Shell’s LNG Canada inched closer to reality near the end of December with the approval of a building permit by the BC Oil and Gas Commission.

According to LNG Canada, it is the first LNG project in British Columbia to receive a facility permit – one of the final key regulatory hurdles to clear before the project can proceed.

Unlike Petronas’ Pacific NorthWest LNG project in Prince Rupert, Shell has already received a Canadian Environmental Assessment Agency (CEAA) certificate for the plant itself, and TransCanada Corp. (TSX:TRP) also received a CEAA certificate for the Coastal GasLink pipeline that will convey natural gas from Northeastern B.C. to Kitimat.

And unlike Petronas, Shell has a key willing First Nation partner on board: the Haisla First Nation.

“We have made excellent progress in the past two years, achieving a number of critical milestones,” LNG Canada CEO Andy Calitz said in a January 5 press release

“Receiving our LNG facility permit could not have been achieved without the important input we received from the Haisla Nation and the local community of Kitimat.”

Unlike Petronas, however, Shell has yet to make a final investment decision.
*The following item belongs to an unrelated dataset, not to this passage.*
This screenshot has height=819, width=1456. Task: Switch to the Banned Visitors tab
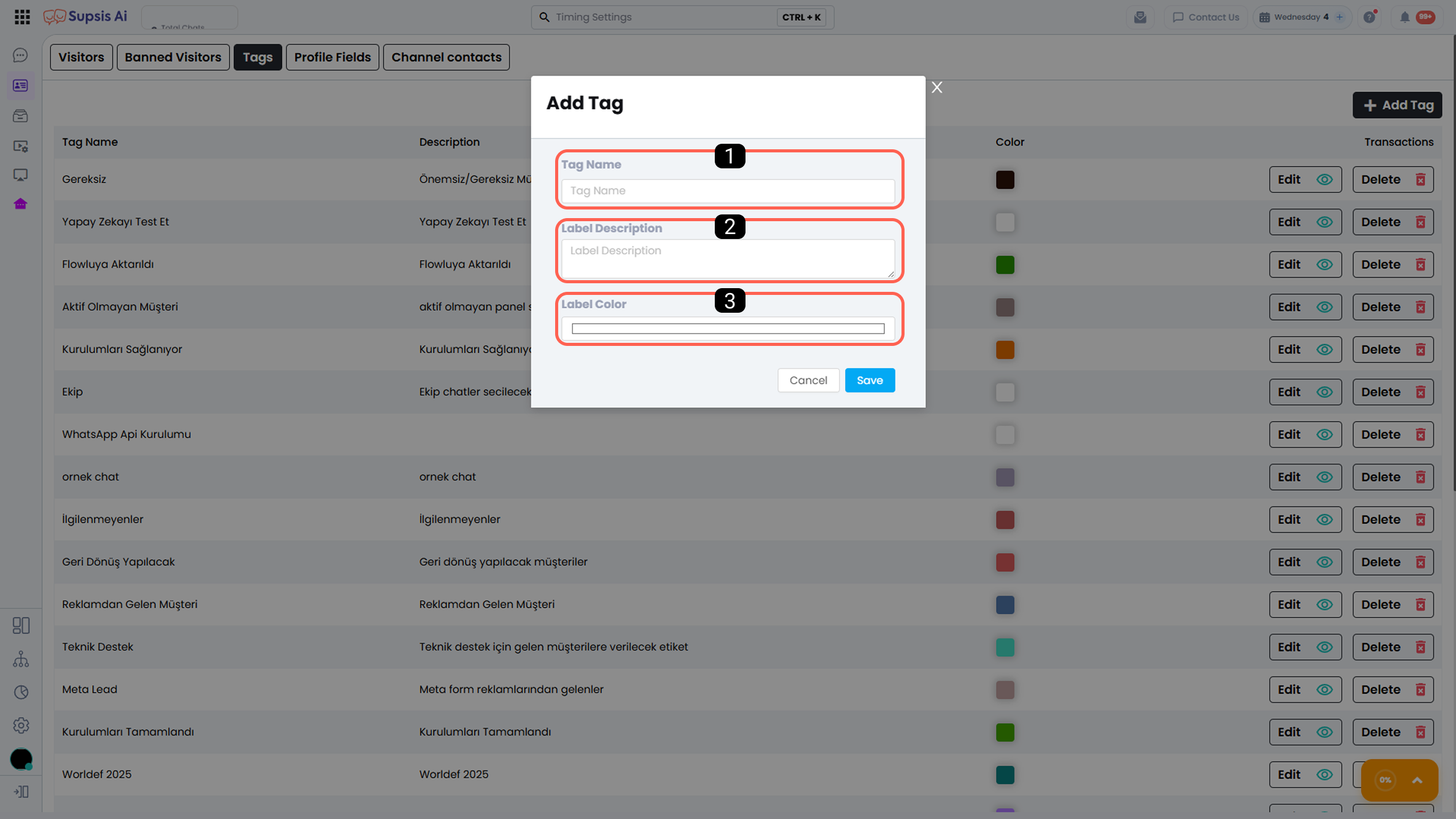click(173, 57)
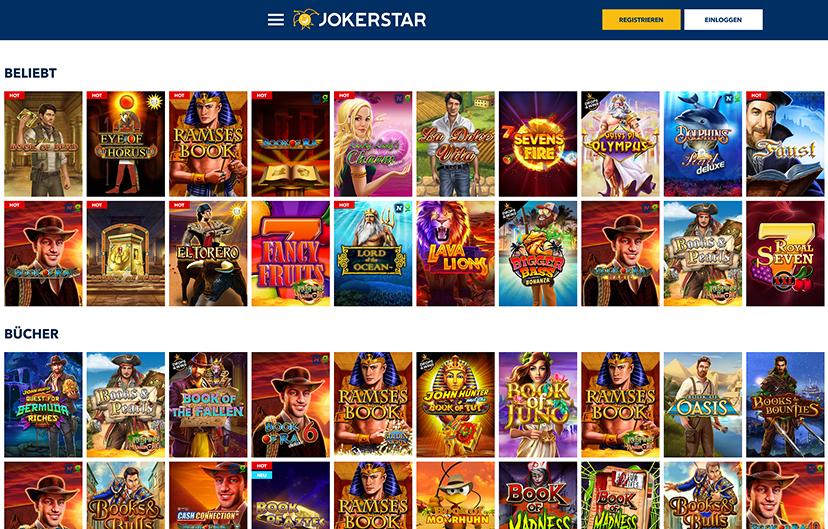Open the El Torero game
Viewport: 828px width, 529px height.
[x=208, y=253]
Speaking to the Vancouver Board of Trade in October, Calitz said the company is on track to make a final investment decision in 2016.

Shell has never publicly revealed the total capital cost of the LNG Canada project. However, when he was in Vancouver in October, Calitz said a typical two-train LNG plant like the one Shell plans to build costs around $50 billion, which includes a new pipeline and upstream gas infrastructure.

Calitz also said that the company would need oil prices to “lift a little bit” to provide investors with the cash flow they need to make such a massive investment.

Since making the comment, oil prices have not lifted – they’ve dropped, from US$50 per barrel at the beginning of October to US$36 per barrel.

“While today’s announcement is an important step forward for LNG Canada, the project must ensure it is economically viable and meets several other significant milestones including finalizing engineering and cost estimates, supply of labour, and achieving other critical regulatory approvals before making a final investment decision,” the company said in a press release.

The BCGC facility permit includes 30 conditions, one of which is that residents of Kitimat be given prior notice each time the company plans to flare natural gas. Natural gas is burned as part of the process to chill gas to below 161 degree Celsius in order to liquefy it.